Contested Spaces of Early America
University of Pennsylvania Press
Edited by Juliana Barr and Edward Countryman
Colonial America stretched from Quebec to Buenos Aires and from the Atlantic littoral to the Pacific coast. Although European settlers laid claim to territories they called New Spain, New England, and New France, the reality of living in those spaces had little to do with European kingdoms. Instead, the New World's holdings took their form and shape from the Indian territories they inhabited. These contested spaces throughout the western hemisphere were not unclaimed lands waiting to be conquered and populated but a single vast space, occupied by native communities and defined by the meeting, mingling, and clashing of peoples, creating societies unlike any that the world had seen before.
Contested Spaces of Early America brings together some of the most distinguished historians in the field to view colonial America on the largest possible scale. Lavishly illustrated with maps, Native art, and color plates, the twelve chapters span the southern reaches of New Spain through Mexico and Navajo Country to the Dakotas and Upper Canada, and the early Indian civilizations to the ruins of the nineteenth-century West. At the heart of this volume is a search for a human geography of colonial relations: Contested Spaces of Early America aims to rid the historical landscape of imperial cores, frontier peripheries, and modern national borders to redefine the way scholars imagine colonial America.
Contributors: Matthew Babcock, Ned Blackhawk, Chantal Cramaussel, Brian DeLay, Elizabeth Fenn, Allan Greer, Pekka Hämäläinen, Raúl José Mandrini, Cynthia Radding, Birgit Brander Rasmussen, Alan Taylor, and Samuel Truett.

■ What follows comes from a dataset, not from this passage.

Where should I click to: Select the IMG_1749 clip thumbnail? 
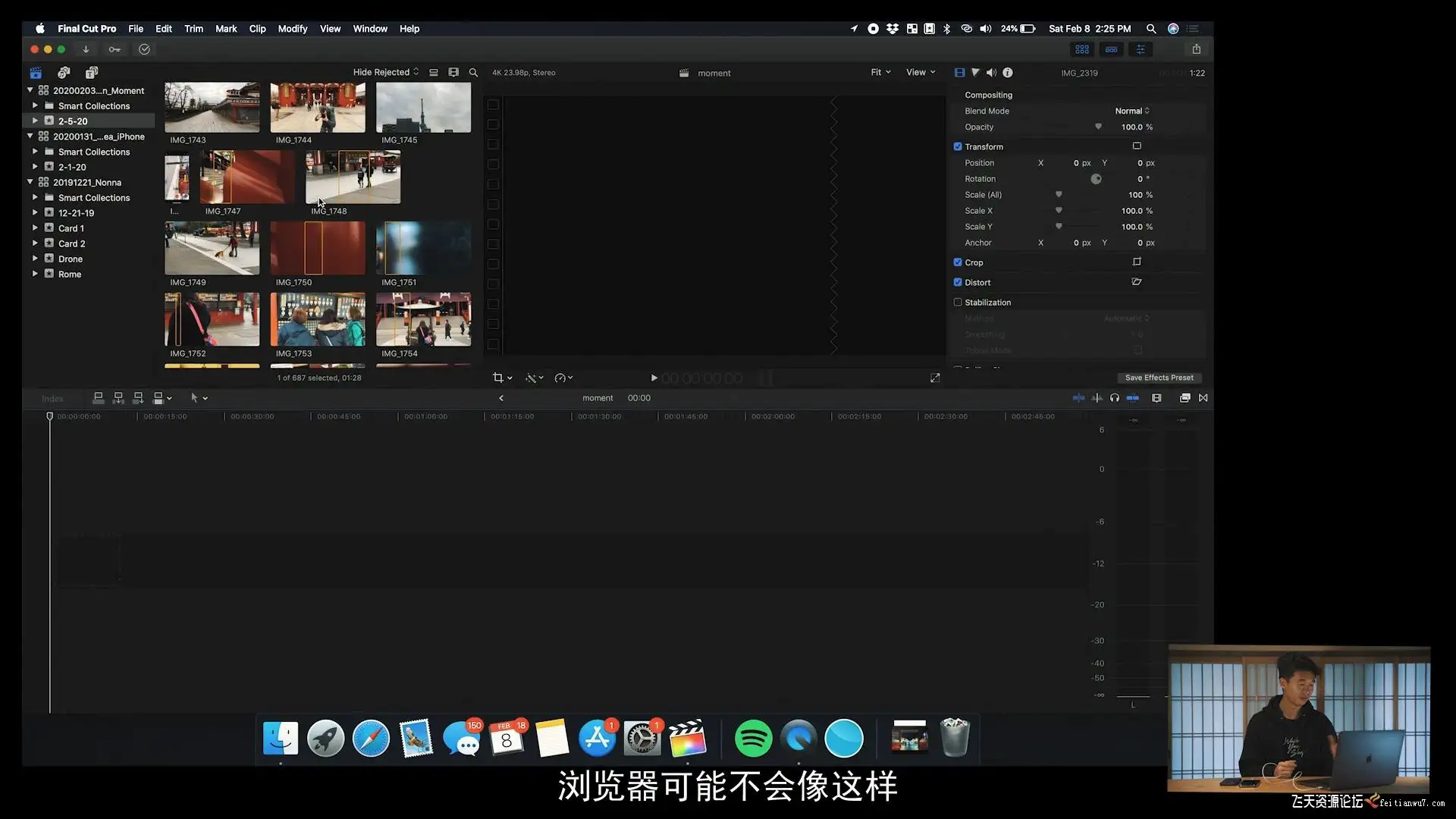[x=212, y=248]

Juliana Barr is Associate Professor of History at Duke University and author of Peace Came in the Form of a Woman: Indians and Spaniards in the Texas Borderlands.
Edward Countryman is University Distinguished Professor at Southern Methodist University and author of several books, including The American Revolution, Americans: A Collision of Histories, and most recently Enjoy the Same Liberty: Black Americans and the Revolutionary Era.